Although food protein causes eosinophilic esophagitis (EoE), the mechanism is not clear and appears not to be immunoglobulin E (IgE)–mediated. Cow’s milk (CM) is among the most common causal foods in patients with EoE. Specific immunoglobulin G4 (sIgG4) antibodies to food extracts, including CM, have been found in sera and esophageal biopsies of adults with EoE. Is this true in children with EoE?

This study included data from 71 pediatric patients with EoE and 210 pediatric control subjects from an unselected birth cohort (Project Viva).

Sera were assayed for sIgG4 and specific IgE to major CM proteins (α-lactalbumin, β-lactoglobulin, and caseins) as well as to wheat, soy, egg, and peanut.

In the EoE cohort, elevated levels of sIgG4 (>10 mg/mL) to CM proteins were more common than in control sera (odds ratios: 5.5–8.4). When adjusted for age and milk consumption, high-titer sIgG4 to CM proteins was strongly associated with EoE (odds ratios: 21.2–23.9 in boys and 2.7–9.3 in girls).

Elevated levels of sIgG4 to CM proteins are common in children with EoE. Although the clinical relevance of these elevated levels it is not clear, results suggest that sIgG4 levels may be an important factor in EoE.
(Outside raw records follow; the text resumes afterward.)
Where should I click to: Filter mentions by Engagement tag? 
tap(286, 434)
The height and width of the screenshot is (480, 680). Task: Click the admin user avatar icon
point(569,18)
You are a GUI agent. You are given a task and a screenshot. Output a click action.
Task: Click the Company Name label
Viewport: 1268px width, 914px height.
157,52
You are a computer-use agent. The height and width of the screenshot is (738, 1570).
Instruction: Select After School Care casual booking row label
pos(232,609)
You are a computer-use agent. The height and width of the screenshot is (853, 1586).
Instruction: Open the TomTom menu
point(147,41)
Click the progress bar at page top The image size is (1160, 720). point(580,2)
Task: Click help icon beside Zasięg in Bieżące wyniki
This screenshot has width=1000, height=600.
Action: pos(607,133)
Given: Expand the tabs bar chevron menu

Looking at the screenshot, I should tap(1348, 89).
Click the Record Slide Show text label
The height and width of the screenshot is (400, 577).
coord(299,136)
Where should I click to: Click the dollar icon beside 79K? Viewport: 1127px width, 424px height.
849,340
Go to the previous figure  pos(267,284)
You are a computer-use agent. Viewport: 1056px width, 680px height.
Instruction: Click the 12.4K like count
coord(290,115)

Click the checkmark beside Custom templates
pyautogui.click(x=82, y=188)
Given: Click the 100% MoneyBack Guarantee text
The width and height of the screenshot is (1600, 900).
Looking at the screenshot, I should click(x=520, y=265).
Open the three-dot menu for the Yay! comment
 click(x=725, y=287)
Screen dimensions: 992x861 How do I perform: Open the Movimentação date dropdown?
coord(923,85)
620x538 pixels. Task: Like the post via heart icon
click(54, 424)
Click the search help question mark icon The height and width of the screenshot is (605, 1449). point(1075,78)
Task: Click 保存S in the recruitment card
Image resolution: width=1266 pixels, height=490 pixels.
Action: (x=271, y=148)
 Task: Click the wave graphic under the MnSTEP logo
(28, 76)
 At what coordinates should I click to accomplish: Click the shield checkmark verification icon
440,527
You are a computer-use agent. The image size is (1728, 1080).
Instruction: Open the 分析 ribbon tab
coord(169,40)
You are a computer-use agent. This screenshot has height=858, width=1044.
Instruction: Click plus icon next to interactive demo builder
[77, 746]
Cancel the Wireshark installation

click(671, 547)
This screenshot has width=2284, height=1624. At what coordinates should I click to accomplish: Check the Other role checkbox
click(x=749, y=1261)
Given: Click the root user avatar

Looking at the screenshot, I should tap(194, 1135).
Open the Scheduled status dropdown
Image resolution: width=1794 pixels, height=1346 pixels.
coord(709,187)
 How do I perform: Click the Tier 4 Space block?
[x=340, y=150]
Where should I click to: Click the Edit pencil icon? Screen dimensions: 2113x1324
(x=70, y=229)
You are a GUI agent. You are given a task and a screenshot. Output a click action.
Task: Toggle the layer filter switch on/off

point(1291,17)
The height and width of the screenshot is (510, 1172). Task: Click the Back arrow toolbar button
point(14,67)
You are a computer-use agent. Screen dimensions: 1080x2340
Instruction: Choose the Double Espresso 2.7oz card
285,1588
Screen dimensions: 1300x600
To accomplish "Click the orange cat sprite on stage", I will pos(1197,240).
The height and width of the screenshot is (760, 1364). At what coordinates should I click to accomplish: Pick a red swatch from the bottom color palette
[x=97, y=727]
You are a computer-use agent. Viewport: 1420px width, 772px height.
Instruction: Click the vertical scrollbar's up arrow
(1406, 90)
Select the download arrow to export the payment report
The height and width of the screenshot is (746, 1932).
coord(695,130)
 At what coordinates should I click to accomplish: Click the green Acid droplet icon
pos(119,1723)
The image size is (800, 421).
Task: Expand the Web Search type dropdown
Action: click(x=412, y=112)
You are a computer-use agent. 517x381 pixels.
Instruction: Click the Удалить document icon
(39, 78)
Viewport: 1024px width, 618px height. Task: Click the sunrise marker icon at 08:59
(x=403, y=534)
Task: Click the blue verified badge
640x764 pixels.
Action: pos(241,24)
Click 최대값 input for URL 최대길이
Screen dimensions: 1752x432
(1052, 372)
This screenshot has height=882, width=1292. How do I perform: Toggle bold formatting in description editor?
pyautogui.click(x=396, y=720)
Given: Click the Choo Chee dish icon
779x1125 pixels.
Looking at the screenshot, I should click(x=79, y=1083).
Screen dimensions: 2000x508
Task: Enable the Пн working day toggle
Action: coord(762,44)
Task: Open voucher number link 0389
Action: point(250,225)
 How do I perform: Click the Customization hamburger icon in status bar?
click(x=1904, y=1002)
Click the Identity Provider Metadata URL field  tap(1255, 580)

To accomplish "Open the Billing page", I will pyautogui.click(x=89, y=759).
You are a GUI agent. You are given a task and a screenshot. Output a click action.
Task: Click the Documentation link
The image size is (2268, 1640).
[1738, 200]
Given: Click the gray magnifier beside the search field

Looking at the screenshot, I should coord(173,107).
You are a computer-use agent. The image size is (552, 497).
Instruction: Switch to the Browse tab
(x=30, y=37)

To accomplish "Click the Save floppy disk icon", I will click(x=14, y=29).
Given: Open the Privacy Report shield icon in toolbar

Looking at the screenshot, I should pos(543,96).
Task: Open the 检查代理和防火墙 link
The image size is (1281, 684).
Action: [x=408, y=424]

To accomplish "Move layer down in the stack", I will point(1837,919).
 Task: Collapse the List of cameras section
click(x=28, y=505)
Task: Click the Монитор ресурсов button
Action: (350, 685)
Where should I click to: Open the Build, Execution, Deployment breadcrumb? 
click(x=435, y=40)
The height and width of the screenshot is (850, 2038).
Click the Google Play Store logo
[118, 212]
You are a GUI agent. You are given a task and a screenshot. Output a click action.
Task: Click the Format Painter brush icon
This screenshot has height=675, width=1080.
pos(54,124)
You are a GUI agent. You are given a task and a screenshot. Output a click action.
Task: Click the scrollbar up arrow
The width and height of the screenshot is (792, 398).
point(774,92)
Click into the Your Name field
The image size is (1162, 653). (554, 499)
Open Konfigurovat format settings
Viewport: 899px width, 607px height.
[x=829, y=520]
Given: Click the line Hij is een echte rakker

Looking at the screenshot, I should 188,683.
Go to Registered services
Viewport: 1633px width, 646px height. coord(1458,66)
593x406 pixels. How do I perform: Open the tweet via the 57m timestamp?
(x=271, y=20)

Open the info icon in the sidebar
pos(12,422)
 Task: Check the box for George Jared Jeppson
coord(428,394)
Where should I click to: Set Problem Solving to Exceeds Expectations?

The 2 currently accepted treatments for EoE are medical (swallowed corticosteroids to coat the esophagus) and dietary (elimination of foods and serial endoscopies to evaluate response). Although medical therapy is generally safe, it is likely required indefinitely. Although dietary therapy has the appeal of avoiding medication, it requires repeated endoscopies and does not always identify a culprit food or foods and also likely requires lifelong food avoidance. There is a striking correlation between EoE and other atopic diseases (asthma, allergic rhinitis, atopic dermatitis, and especially food allergy), yet specific IgE to food proteins does not identify culprit EoE foods or appear to be involved in the pathogenesis of this condition. As the authors note, the correlation between sIgG4 to CM proteins and EoE does not prove a causal relationship but may instead be an epiphenomenon. Indeed, in other settings, sIgG4 is associated with food tolerance, such as with successful desensitization in children undergoing oral immunotherapy for IgE-mediated CM allergy. Nonetheless, the association is intriguing and warrants further investigation to help understand how food causes EoE and whether a blood test could be developed to identify causal foods.